- _Required task_: Copy the following lines word for word, keeping every character and line break unchanged.

[Collection entries]
* * *

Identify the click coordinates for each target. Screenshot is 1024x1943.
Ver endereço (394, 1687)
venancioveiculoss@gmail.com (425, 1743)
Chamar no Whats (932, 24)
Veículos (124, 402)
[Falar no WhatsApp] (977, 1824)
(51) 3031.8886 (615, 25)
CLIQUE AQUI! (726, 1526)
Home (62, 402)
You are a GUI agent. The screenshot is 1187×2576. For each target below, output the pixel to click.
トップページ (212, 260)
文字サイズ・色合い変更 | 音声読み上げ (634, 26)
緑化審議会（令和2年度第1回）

* * *

- _Complete answer_:
Identify the click coordinates for each target. Screenshot is 1024x1943.
Ver endereço (394, 1687)
venancioveiculoss@gmail.com (425, 1743)
Chamar no Whats (932, 24)
Veículos (124, 402)
[Falar no WhatsApp] (977, 1824)
(51) 3031.8886 (615, 25)
CLIQUE AQUI! (726, 1526)
Home (62, 402)
You are a GUI agent. The screenshot is 1187×2576. For each target below, output the pixel to click.
トップページ (212, 260)
文字サイズ・色合い変更 | 音声読み上げ (634, 26)
緑化審議会（令和2年度第1回）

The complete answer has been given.